The Lawrence Livermore National Laboratory has found out a greener way to desalinize sea water. It uses carbon nanotubes which have pores that are 100,000 times smaller than a human hair, and were able to determine the rejection mechanism within the pores.
The following is from LLNL’s press release:
“Hydrophobic, narrow diameter carbon nanotubes can provide a simplified model of membrane channels by reproducing these critical features in a simpler and more robust platform,” said Olgica Bakajin, who led the LLNL team whose study appeared in the June 6 online edition of the journal Proceedings of the National Academy of Sciences.
In the initial discovery, reported in the May 19, 2006 issue of the journal Science, the LLNL team found that water molecules in a carbon nanotube move fast and do not stick to the nanotube’s super smooth surface, much like water moves through biological channels. The water molecules travel in chains – because they interact with each other strongly via hydrogen bonds.

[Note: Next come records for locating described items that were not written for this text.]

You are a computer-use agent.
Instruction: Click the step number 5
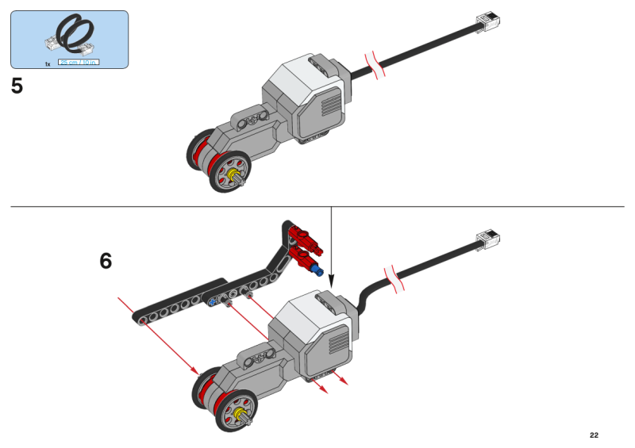pyautogui.click(x=17, y=86)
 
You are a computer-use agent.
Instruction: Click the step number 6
pyautogui.click(x=106, y=261)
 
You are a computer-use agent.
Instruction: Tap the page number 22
pyautogui.click(x=594, y=435)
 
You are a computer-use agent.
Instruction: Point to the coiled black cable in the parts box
pyautogui.click(x=69, y=35)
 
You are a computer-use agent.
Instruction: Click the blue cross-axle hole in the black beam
pyautogui.click(x=212, y=302)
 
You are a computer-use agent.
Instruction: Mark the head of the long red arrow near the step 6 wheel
pyautogui.click(x=196, y=370)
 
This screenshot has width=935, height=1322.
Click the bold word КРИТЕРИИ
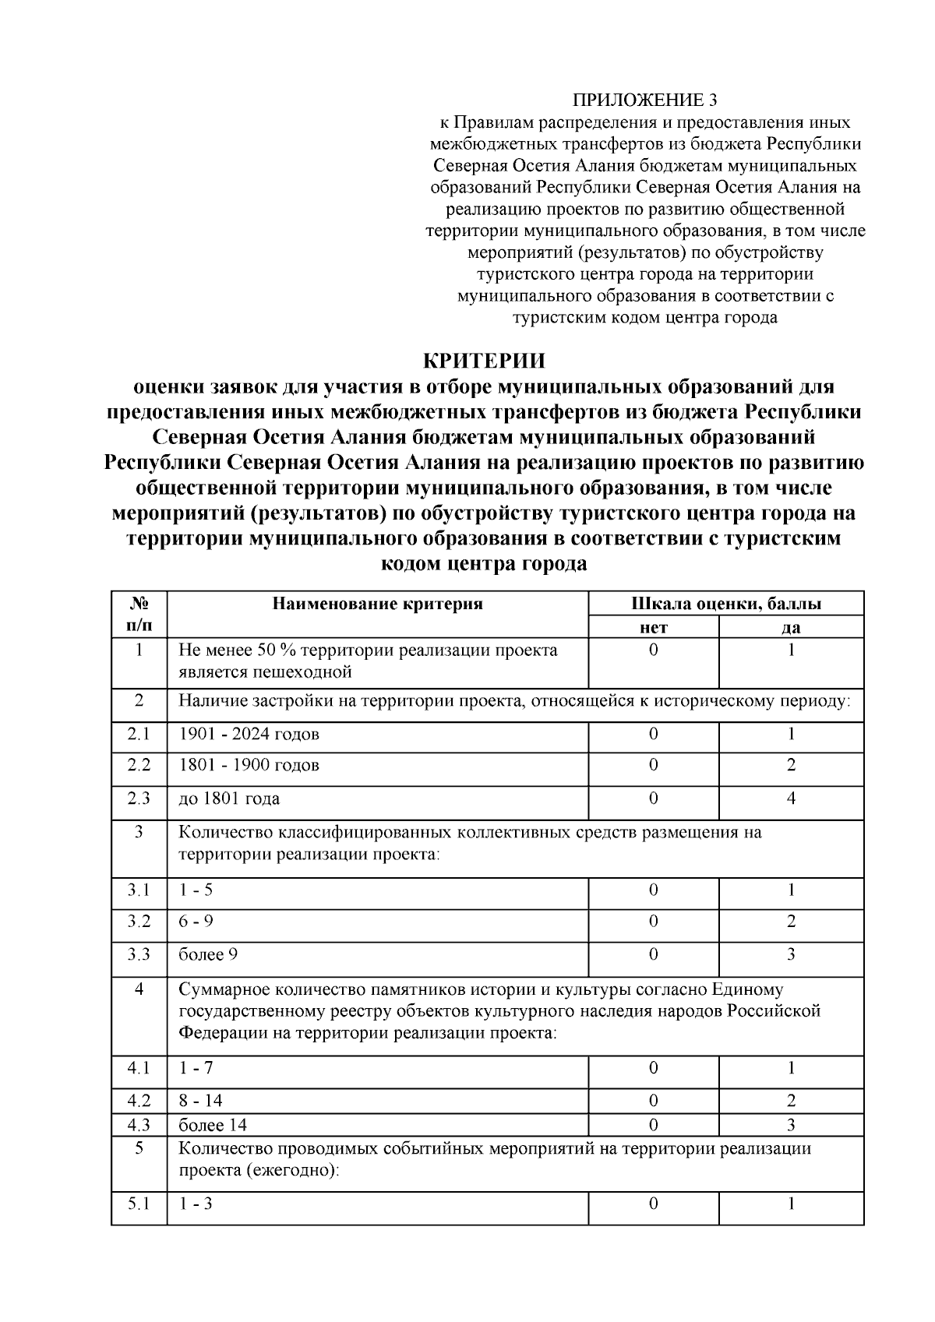tap(483, 361)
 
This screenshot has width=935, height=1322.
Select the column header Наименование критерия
tap(377, 604)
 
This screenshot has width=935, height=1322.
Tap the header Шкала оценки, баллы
tap(725, 604)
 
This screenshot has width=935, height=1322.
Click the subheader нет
tap(653, 627)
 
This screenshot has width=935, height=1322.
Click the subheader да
tap(791, 627)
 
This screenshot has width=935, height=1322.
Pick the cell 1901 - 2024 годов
tap(249, 734)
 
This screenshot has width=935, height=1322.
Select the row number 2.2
tap(139, 765)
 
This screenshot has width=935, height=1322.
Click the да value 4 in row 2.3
tap(791, 798)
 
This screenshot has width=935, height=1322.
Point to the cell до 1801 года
tap(229, 798)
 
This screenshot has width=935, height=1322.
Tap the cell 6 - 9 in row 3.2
tap(196, 922)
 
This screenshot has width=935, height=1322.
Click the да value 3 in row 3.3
tap(791, 954)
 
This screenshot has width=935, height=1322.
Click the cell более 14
tap(213, 1125)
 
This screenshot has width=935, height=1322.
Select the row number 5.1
tap(139, 1204)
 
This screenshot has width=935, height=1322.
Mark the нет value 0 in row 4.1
tap(653, 1068)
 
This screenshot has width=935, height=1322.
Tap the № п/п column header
tap(139, 615)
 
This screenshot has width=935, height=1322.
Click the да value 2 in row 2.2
tap(791, 765)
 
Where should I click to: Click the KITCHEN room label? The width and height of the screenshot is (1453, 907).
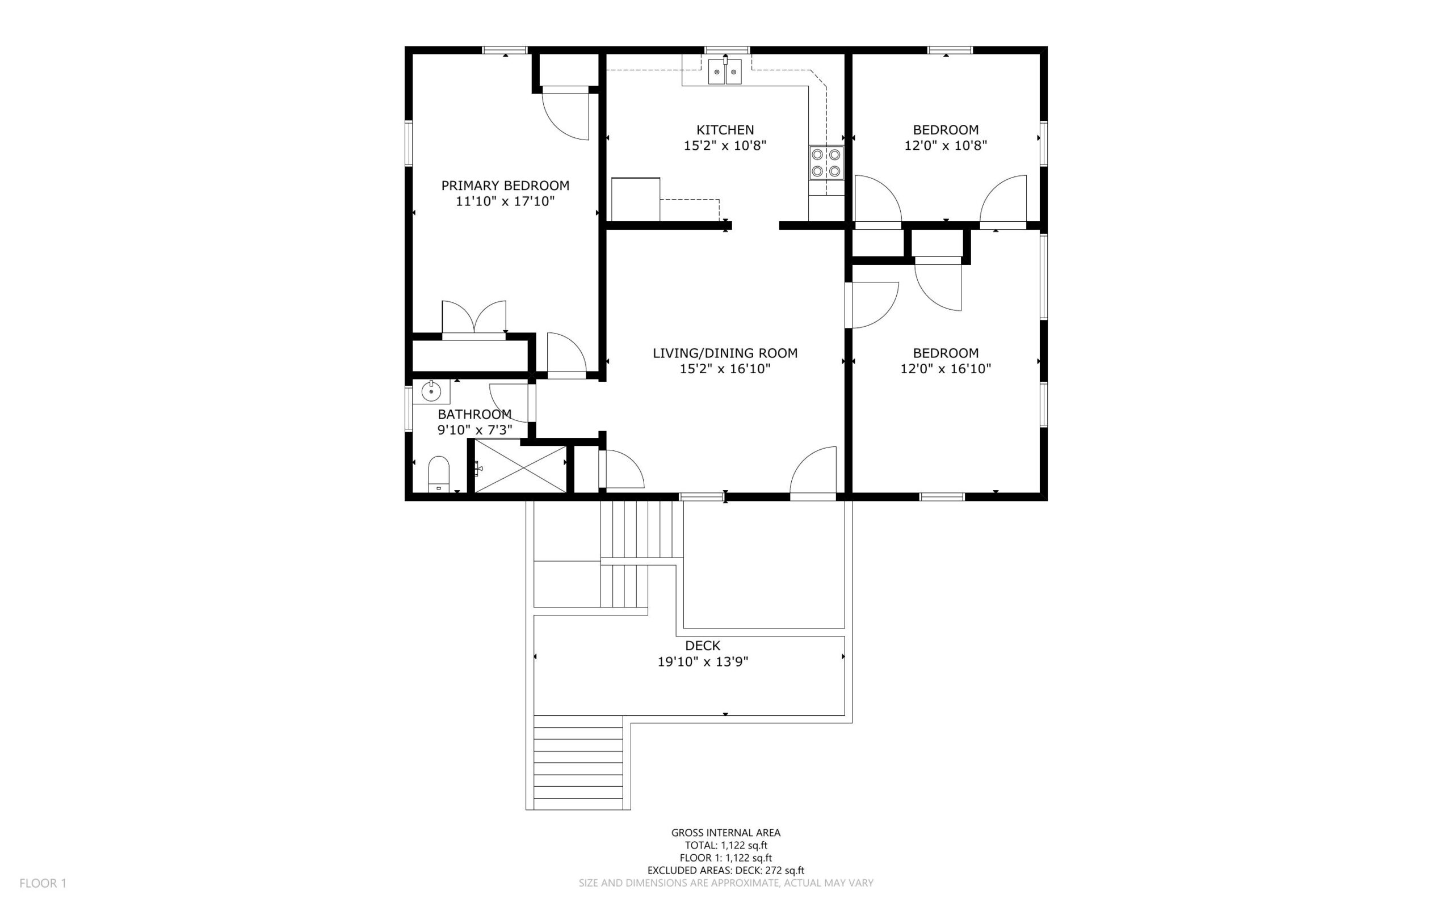[x=725, y=129]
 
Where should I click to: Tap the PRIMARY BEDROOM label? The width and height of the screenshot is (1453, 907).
[x=505, y=185]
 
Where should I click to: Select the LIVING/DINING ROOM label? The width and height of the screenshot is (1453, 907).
[x=725, y=353]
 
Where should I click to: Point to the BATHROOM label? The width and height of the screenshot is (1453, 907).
[x=474, y=414]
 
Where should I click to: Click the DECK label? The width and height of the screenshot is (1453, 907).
[x=702, y=646]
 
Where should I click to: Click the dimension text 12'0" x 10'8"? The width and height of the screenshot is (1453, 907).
[x=946, y=145]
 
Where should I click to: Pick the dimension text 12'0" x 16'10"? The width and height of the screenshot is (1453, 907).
[x=946, y=369]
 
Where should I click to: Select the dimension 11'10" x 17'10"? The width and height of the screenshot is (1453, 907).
[x=505, y=201]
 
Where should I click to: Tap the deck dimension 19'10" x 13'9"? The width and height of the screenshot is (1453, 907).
[x=703, y=661]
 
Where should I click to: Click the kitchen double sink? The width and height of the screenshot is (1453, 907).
[x=725, y=71]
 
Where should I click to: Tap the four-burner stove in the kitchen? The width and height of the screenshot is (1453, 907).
[x=826, y=163]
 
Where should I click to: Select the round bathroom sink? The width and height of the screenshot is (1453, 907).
[x=431, y=392]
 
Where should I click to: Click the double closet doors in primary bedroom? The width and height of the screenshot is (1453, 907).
[x=474, y=317]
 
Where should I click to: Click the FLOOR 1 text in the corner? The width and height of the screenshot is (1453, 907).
[x=43, y=883]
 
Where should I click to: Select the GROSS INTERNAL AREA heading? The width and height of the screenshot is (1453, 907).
[x=725, y=833]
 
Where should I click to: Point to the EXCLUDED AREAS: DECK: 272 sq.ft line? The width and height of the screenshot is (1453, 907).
[x=725, y=870]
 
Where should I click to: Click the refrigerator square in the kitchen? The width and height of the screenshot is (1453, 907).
[x=636, y=199]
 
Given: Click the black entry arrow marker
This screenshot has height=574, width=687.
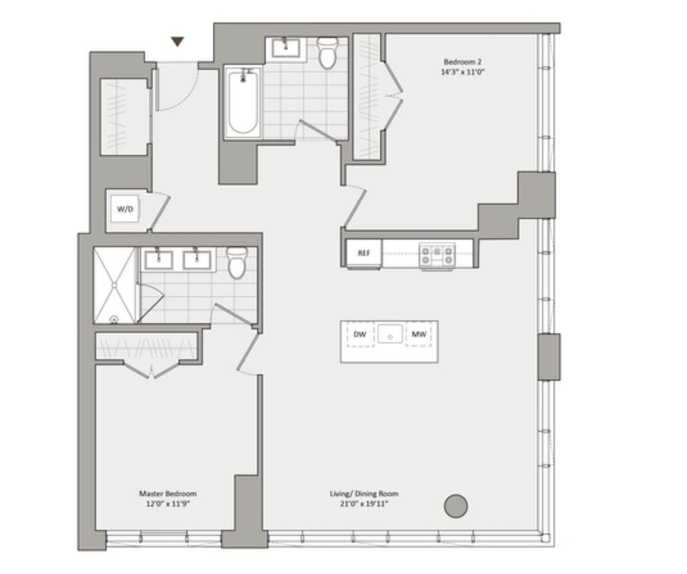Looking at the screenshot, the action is tap(177, 42).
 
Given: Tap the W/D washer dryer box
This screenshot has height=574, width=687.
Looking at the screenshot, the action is tap(125, 209).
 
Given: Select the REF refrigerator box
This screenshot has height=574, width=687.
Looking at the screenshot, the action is tap(363, 253).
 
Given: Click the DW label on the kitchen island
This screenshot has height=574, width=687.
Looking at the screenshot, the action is tap(360, 335).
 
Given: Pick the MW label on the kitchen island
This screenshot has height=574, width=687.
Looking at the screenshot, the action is tap(419, 335).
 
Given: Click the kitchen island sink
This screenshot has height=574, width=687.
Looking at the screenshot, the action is tap(390, 334).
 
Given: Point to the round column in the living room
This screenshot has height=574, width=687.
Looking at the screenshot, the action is tap(456, 506).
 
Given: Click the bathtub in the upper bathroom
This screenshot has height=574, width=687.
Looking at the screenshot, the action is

“You can visualize it as mini-freight trains of chain-bonded water molecules flying at high speed through a narrow nanotube tunnel,” said Hyung Gyu Park, an LLNL postdoctoral researcher and a team member.
One of the most promising applications for carbon nanotube membranes is sea water desalination. These membranes will some day be able to replace conventional membranes and greatly reduce energy use for desalination.
In the recent study, the researchers wanted to find out if the membranes with 1.6 nanometer (nm) pores reject ions that make up common salts. In fact, the pores did reject the ions and the team was able to understand the rejection mechanism.
If water desalination is achieved at lower energy water supplies from all around the world could be significantly grow. That would mean more food for the poor countries and cheaper water all in all for the rest of the world.